Task item = From the first line of the entries below through the line bearing "29-08-2026 08:30 (139, 576)", write out each line exactly. Omit pictures.

The data =
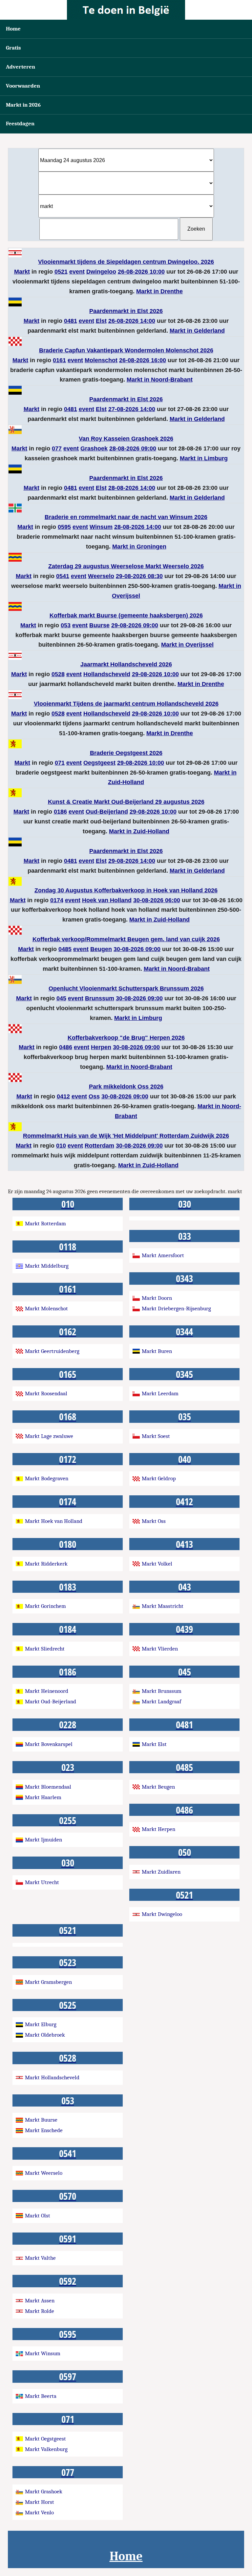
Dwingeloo (101, 271)
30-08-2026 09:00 (137, 949)
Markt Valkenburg (46, 2449)
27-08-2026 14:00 (131, 409)
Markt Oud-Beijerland (50, 1701)
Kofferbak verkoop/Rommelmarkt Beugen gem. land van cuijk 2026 (126, 939)
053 (66, 625)
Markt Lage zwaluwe (49, 1436)
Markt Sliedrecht (45, 1649)
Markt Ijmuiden (43, 1840)
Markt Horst (39, 2502)
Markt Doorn (157, 1298)
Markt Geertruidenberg (52, 1351)
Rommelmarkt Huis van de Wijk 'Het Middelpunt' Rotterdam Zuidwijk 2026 (126, 1135)
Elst (101, 321)
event (77, 271)
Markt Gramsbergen (48, 1982)
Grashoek (94, 448)
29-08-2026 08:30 (139, 576)
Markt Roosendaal (46, 1393)
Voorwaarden (23, 86)
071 (60, 762)
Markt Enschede (44, 2130)
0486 (65, 1047)
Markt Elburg (40, 2024)
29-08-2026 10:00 (155, 674)
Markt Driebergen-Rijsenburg (176, 1308)
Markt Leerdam (160, 1393)
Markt (22, 271)
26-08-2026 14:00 (131, 321)
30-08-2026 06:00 (156, 900)
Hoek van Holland (107, 900)
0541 (62, 576)
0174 (56, 900)
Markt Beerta (40, 2396)
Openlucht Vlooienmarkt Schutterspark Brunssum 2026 (126, 988)
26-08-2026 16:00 (142, 360)
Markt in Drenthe (159, 291)
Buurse (99, 625)
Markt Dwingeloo (162, 1914)
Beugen (101, 949)
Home (13, 29)
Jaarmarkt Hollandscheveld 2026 (126, 664)
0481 (70, 321)
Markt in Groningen (139, 546)
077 (57, 448)
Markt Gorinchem (45, 1606)
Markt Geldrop (159, 1478)
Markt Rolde (39, 2311)
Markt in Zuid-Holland (139, 831)
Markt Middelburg (47, 1266)
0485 (65, 949)
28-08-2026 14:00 (131, 488)
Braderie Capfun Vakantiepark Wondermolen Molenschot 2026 (126, 350)
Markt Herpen (158, 1829)
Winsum (101, 527)
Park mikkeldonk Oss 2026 (126, 1086)
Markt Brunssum (161, 1691)
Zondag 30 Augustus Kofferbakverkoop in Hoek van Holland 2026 (126, 890)
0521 (61, 271)
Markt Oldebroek (45, 2035)
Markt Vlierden (160, 1649)
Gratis (13, 48)
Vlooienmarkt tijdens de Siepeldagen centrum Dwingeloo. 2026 (126, 262)
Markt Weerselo (43, 2173)
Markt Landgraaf (161, 1701)
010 (61, 1145)
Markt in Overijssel (187, 644)
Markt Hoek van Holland (53, 1521)
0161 (59, 360)
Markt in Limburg (204, 458)
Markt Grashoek (43, 2491)
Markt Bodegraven (46, 1478)
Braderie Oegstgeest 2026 (126, 753)
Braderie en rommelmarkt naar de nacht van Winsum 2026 (126, 517)
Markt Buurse (41, 2120)
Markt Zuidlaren (161, 1872)
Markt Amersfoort (163, 1255)
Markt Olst (37, 2215)
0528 (58, 674)
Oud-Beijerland (107, 811)
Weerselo (101, 576)
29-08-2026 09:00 (134, 625)
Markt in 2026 (23, 105)
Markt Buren (157, 1351)
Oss (94, 1096)
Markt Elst (154, 1744)
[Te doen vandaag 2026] (126, 10)
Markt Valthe (40, 2258)
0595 (64, 527)
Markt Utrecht (42, 1882)
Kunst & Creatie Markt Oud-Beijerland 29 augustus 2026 (126, 802)
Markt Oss (154, 1521)
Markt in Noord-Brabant (160, 379)
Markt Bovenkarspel (49, 1744)
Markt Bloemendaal (48, 1787)
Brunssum (99, 998)
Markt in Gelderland (197, 330)
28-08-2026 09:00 (132, 448)
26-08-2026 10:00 (141, 271)
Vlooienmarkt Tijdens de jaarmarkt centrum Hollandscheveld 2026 (126, 703)
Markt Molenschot (46, 1308)
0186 (60, 811)
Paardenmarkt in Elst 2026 (126, 311)
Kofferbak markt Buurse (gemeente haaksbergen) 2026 (126, 615)
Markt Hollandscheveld (52, 2077)
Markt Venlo (39, 2512)
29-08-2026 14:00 (131, 861)
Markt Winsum (42, 2353)
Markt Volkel (157, 1564)
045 (61, 998)
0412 (63, 1096)
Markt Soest (156, 1436)
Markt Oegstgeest (45, 2439)
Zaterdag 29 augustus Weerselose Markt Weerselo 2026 (126, 566)
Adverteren (20, 67)
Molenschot (101, 360)
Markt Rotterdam (45, 1223)
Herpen (101, 1047)
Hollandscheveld (106, 674)
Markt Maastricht (162, 1606)
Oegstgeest (99, 762)
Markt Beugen (158, 1787)
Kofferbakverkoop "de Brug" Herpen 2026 (126, 1037)
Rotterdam (99, 1145)
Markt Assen (39, 2300)
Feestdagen (20, 123)
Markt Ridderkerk (46, 1564)
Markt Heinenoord (46, 1691)
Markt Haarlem (43, 1797)
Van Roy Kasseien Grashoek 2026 (126, 438)
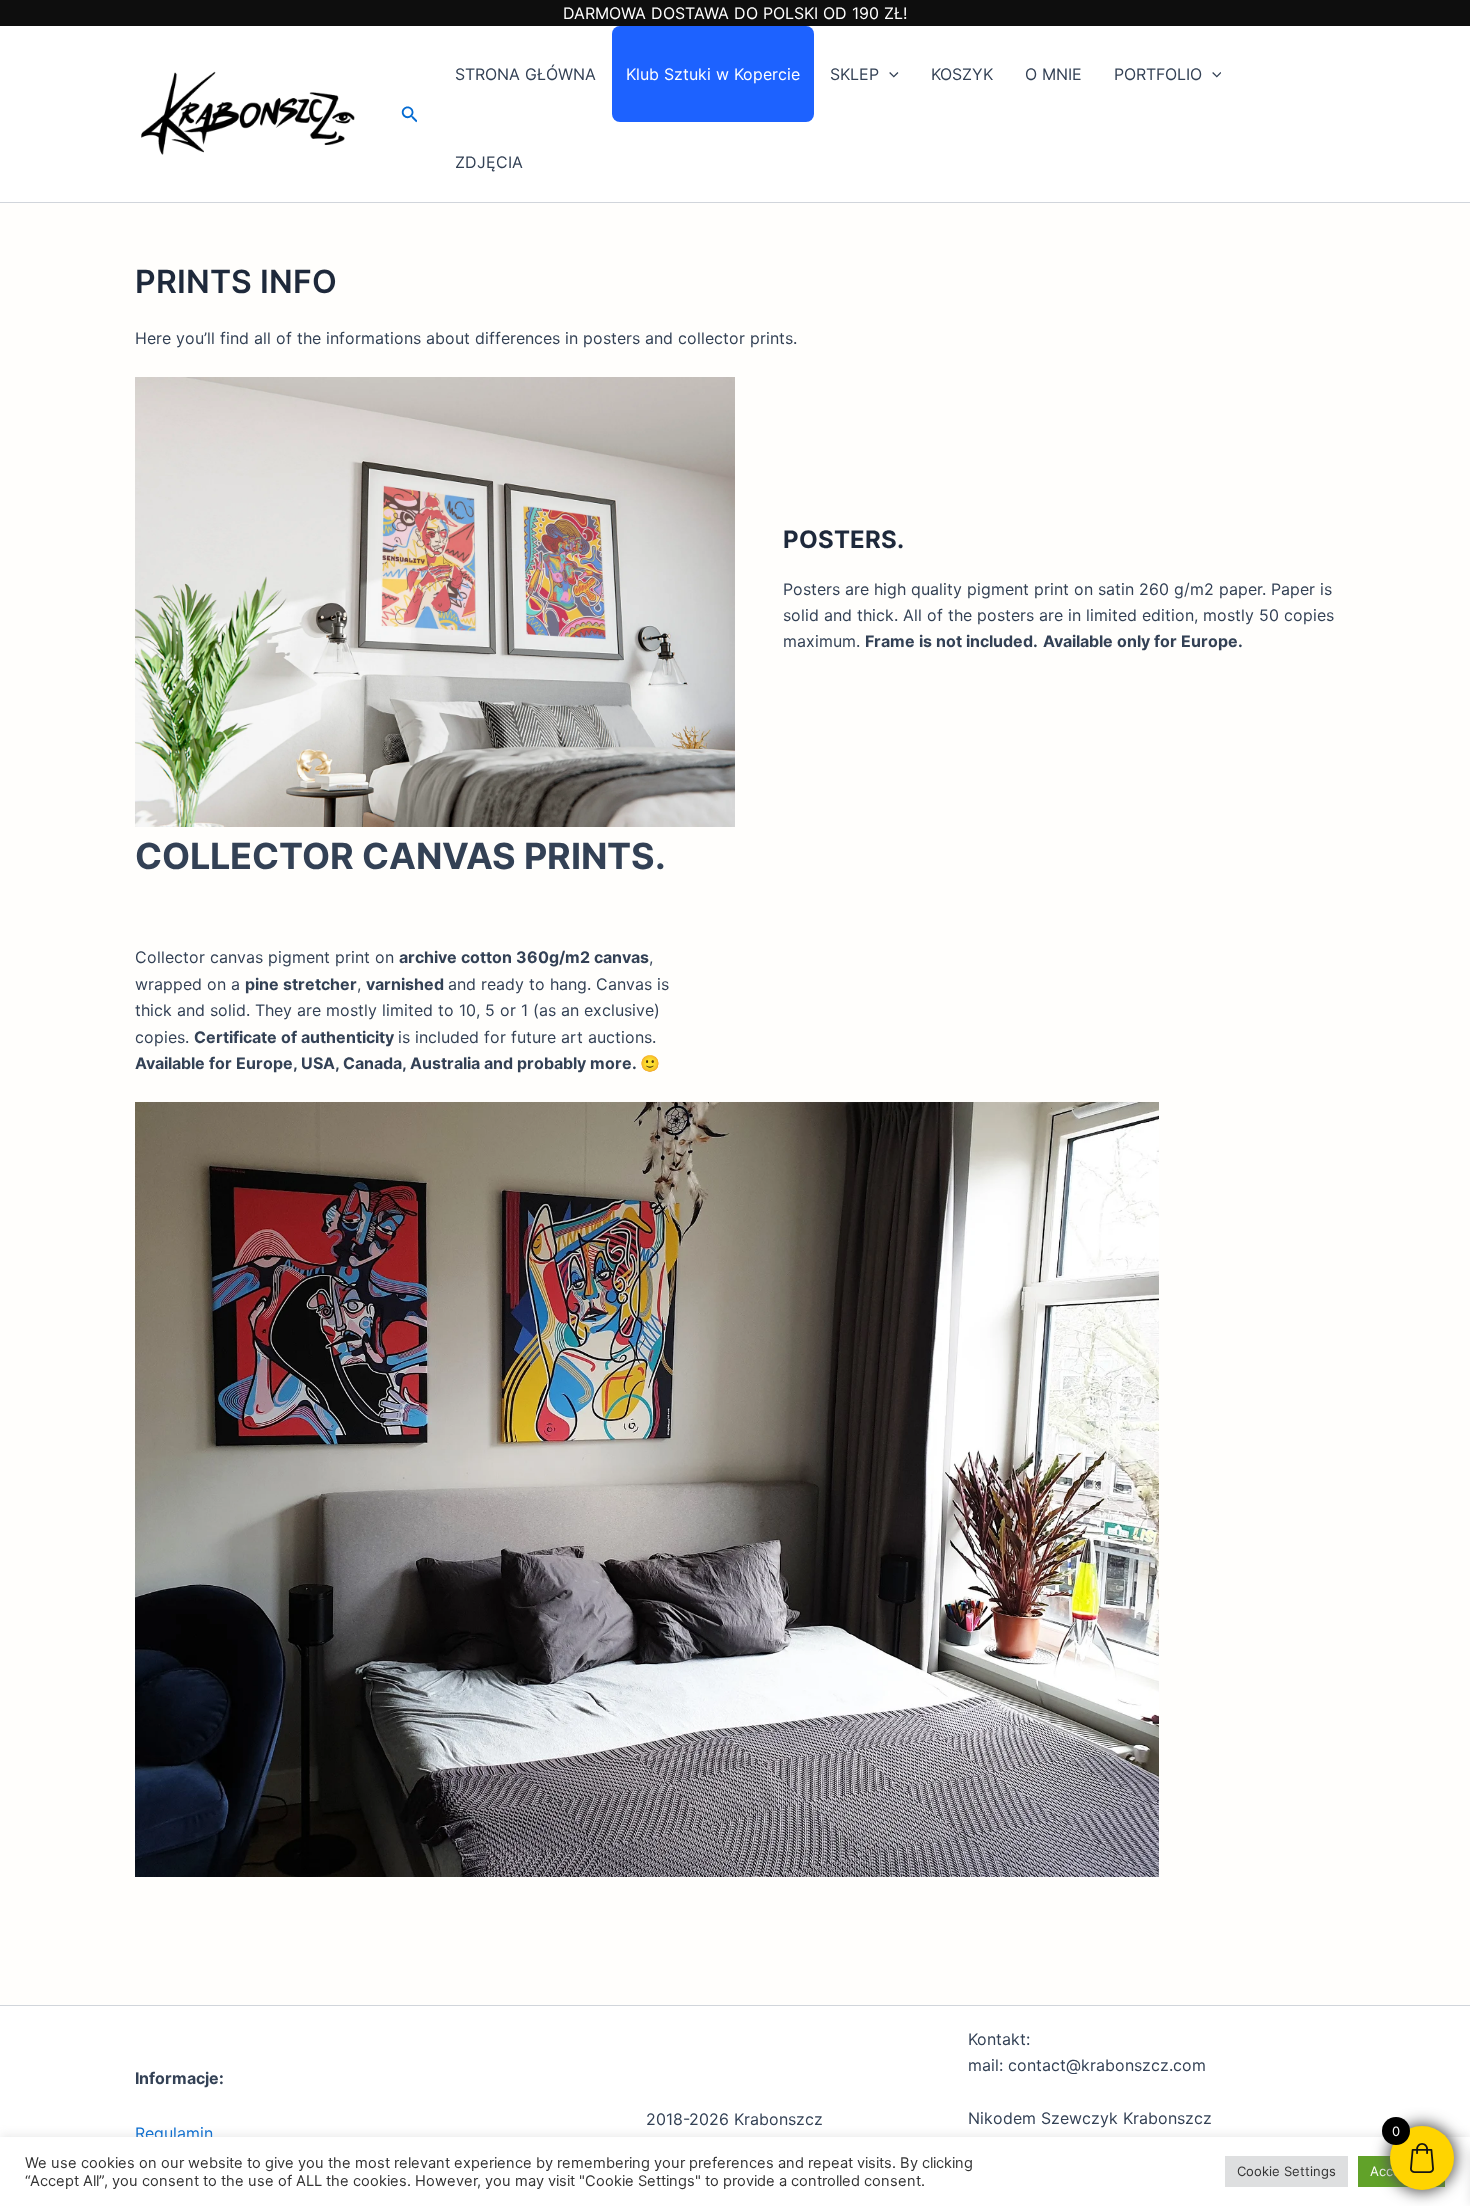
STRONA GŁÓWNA (525, 74)
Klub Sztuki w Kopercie (713, 74)
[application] (889, 74)
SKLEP (854, 74)
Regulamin (174, 2133)
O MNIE (1053, 74)
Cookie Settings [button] (1286, 2171)
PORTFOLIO (1158, 74)
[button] (410, 114)
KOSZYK (962, 74)
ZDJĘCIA (489, 162)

Task output =
Dwingeloo (101, 271)
30-08-2026 09:00 (137, 949)
Markt Valkenburg (46, 2449)
27-08-2026 14:00 (131, 409)
Markt Oud-Beijerland (50, 1701)
Kofferbak verkoop/Rommelmarkt Beugen gem. land van cuijk 2026 (126, 939)
053 (66, 625)
Markt Lage zwaluwe (49, 1436)
Markt Sliedrecht (45, 1649)
Markt Ijmuiden (43, 1840)
Markt Horst (39, 2502)
Markt Doorn (157, 1298)
Markt Geertruidenberg (52, 1351)
Rommelmarkt Huis van de Wijk 'Het Middelpunt' Rotterdam Zuidwijk 2026 (126, 1135)
Elst (101, 321)
event (77, 271)
Markt Gramsbergen (48, 1982)
Grashoek (94, 448)
29-08-2026 08:30 (139, 576)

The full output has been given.